Fluorogenic Caspase Assays

Cell extracts were prepared as previously described (Enari et al, 1996). Fifty to 60 μg of protein was used for each sample in a final volume of 1 ml. The fluorogenic caspase-1 substrate MCA-YVADAPK-dnp (Bachem, United Kingdom) was added to a final concentration of 1 μmol/L, and the samples were read at excitation 325 nm and emission 392 nm. For other experiments, caspase-1 activity was measured using a Promega Fluorometric CaspACE assay system and a micro-plate format, using Ac-YVAD-AMC as a substrate for each assay following the manufacturer’s instructions.
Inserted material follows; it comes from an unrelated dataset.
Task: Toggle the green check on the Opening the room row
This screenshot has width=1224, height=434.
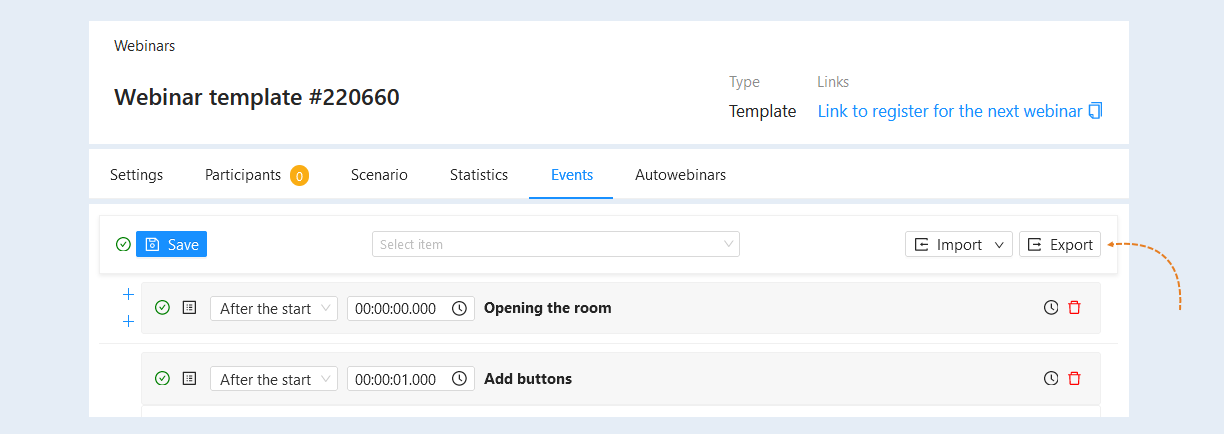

Caspase-1 Transfection in HUVEC and HeLa

HUVEC were purchased from TCS and grown to passage 2. HeLa were obtained from in-house sources. Caspase 1 was obtained in the vector pSP73 and cloned into pEGFP-C1 (pEGFP.caspase-1). Transfections were performed in Optimem (Gibco-BRL) for 2 hours using 0.5 μg of DNA and a ratio of 2:1 with Tfx-50 (Promega), according to the manufacturer’s instructions. After transfection, the DNA:lipid mixture was removed and cells were fed with 1:1 fresh complete medium:24-hour conditioned growth medium. HUVEC cell death was assessed by morphology (small condensed cells) in transfected cells identified by the presence of GFP using fluorescence microscopy. Death was recorded at 48 hours after transfection. HeLa protein was isolated as described above 48 hours after transfection.

ROS Measurement

ROS production was detected using the dye 2′,7′-dichlorofluorescin diacetate (DCF-DA; Molecular Probes), a nonfluorescent cell-permeable compound. Once inside the cell, it is de-esterified by endogenous esterases and oxidized by ROS to become the fluorescent compound DCF (2′,7′-dichlorofluorescein). The DCF fluorescence reflects the amount of ROS present in the cells at the time of dissociation (Bass et al, 1983; LeBel et al, 1992). HUVEC were induced to undergo SW as described above in the presence or absence of 25 mm NAC. During the last hour of SW, 10 μm DCF-DA was added to the cells. Control cultures (CGM) were also incubated with DCF-DA for 1 hour. Cells were harvested by trypsinization, washed once in PBS + 2% FCS, and resuspended in 1 ml of PBS + 2% FCS. Data were collected with a FACScan fluorescence accelerated cell scanner using the data acquisition program CellQuest (Becton Dickinson). DCF data were collected at an excitation wavelength of 475 nm and an emission wavelength of 525 nm. A total of 10,000 live cells were analyzed per sample. The mean DCF fluorescence of each histogram was calculated as an indication of ROS production.

Statistics

Values are stated as means ± sem. Statistical comparison used the Student’s t test.